Serão livros de colorir?

Bolsonaro inova querendo ensinar a criança a não ler desde cedo.

Quem o vê falando imagina que o grande problema do país é o excesso de leitura. Na realidade, segundo a pesquisa “Retratos da Leitura no Brasil”, de 2016, o brasileiro lê em média apenas 2,43 livros por ano.

Nesse país, três em cada dez cidadãos nunca comprou um livro e a tendência é que a situação se agrave, já que apenas 985 dos 5.570 municípios brasileiros (17,7%) possuem ao menos uma livraria atualmente, segundo o IBGE. Em 2001, eram 42,7% (um número já vergonhoso).

Um dos entraves da democratização da leitura sempre foi social, embora quem venha de fora se assuste com o desprezo pelos livros da nossa elite e classe média alta.

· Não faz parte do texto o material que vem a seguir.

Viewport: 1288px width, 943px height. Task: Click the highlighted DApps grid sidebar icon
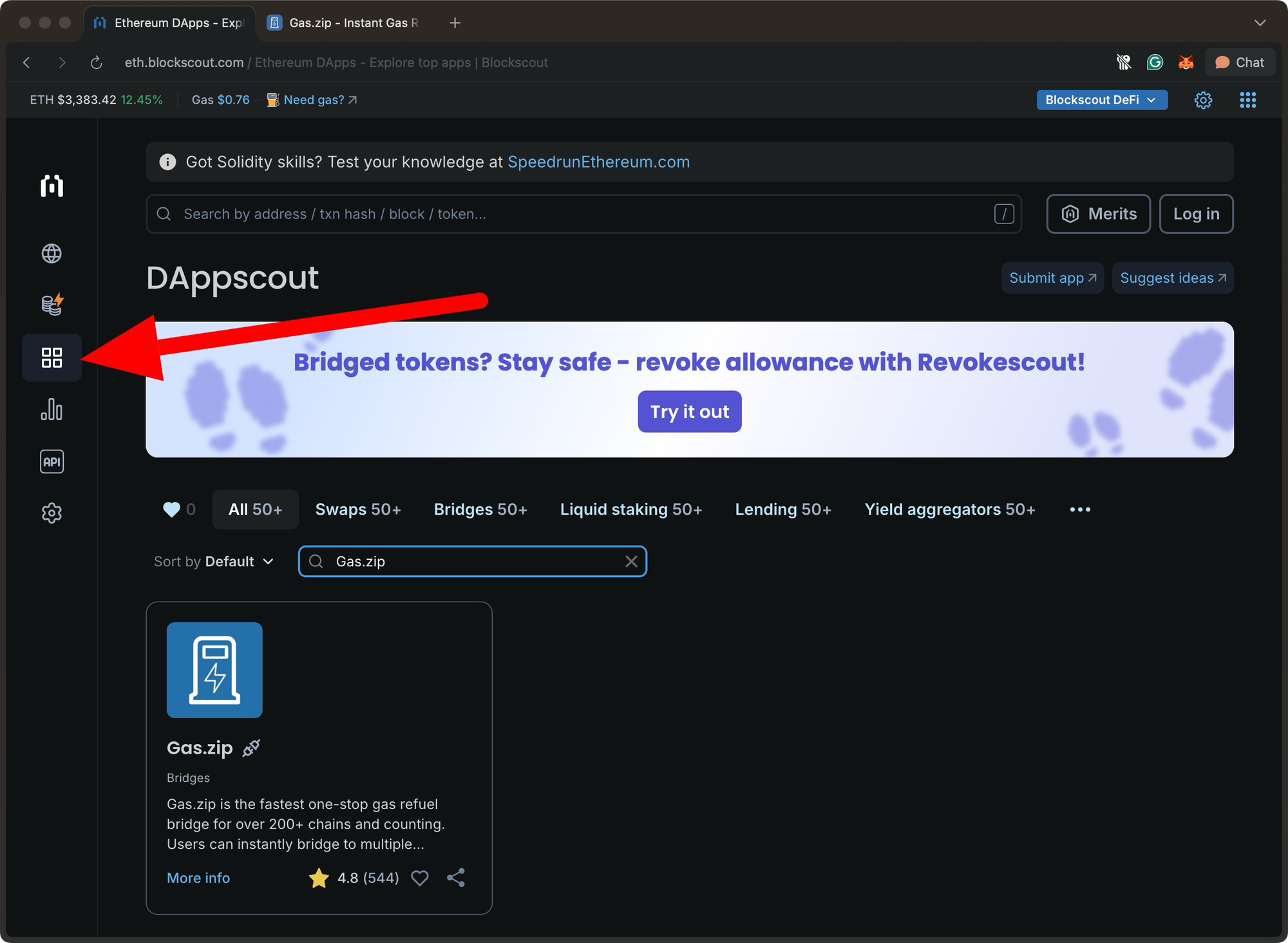pyautogui.click(x=52, y=357)
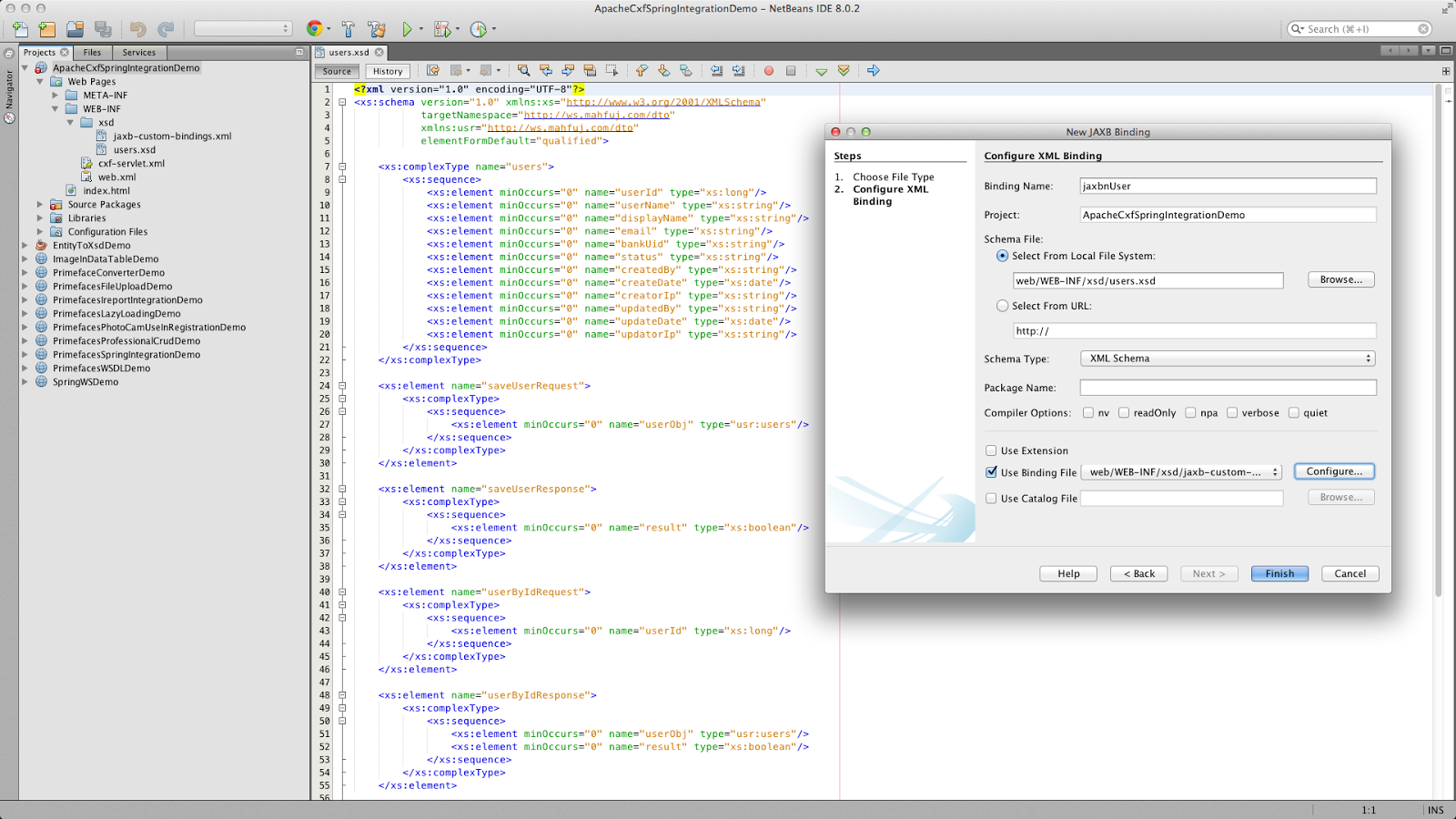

Esse entrave diz respeito ao acesso a boas escolas, bons professores, boas bibliotecas, boas livrarias. Tudo isso persiste, mas é agora dinamizado por um presidente que não gosta dos “amontoados de palavras” no auge da economia da atenção.

Na era digital, quem tem acesso aos livros tem a atenção disputada por produtores de conteúdo de todo tipo, a começar pelas redes sociais. Tempo e silêncio, dois ingredientes fundamentais para uma boa leitura, são hoje artigo raro em rotinas hiperconectadas e hiperestimuladas.

Só que, quanto menos tempo temos para leitura, menos tempo temos também para pensar; quanto menos tempo para pensar, mais rasas e limítrofes as reflexões sobre a própria realidade, amordaçada e encarcerada em frases feitas que servem como um mausoléu da ignorância. Essa ignorância, vale dizer, é matéria prima amorfa e manipulável para gurus de todo tipo, inclusive os que compensam com esperteza e violência o que não têm em fundamentação.

Tal incapacidade cognitiva, que despreza leitura e reflexão, observação e disposição em relacionar fatos e eventos, teses e antíteses, desemboca no retrato apontado em outra pesquisa, essa do instituto britânico Ipsos Mori, segundo o qual os brasileiros só ficam à frente dos sul-africanos em um ranking de 38 países sobre percepção equivocada da realidade — um terreno fértil para o perigoso dueto da mentira e do controle de corações e mentes.

O nosso fracasso é um quarto escuro que queremos iluminar fechando as últimas janelas. Quer que desenhe?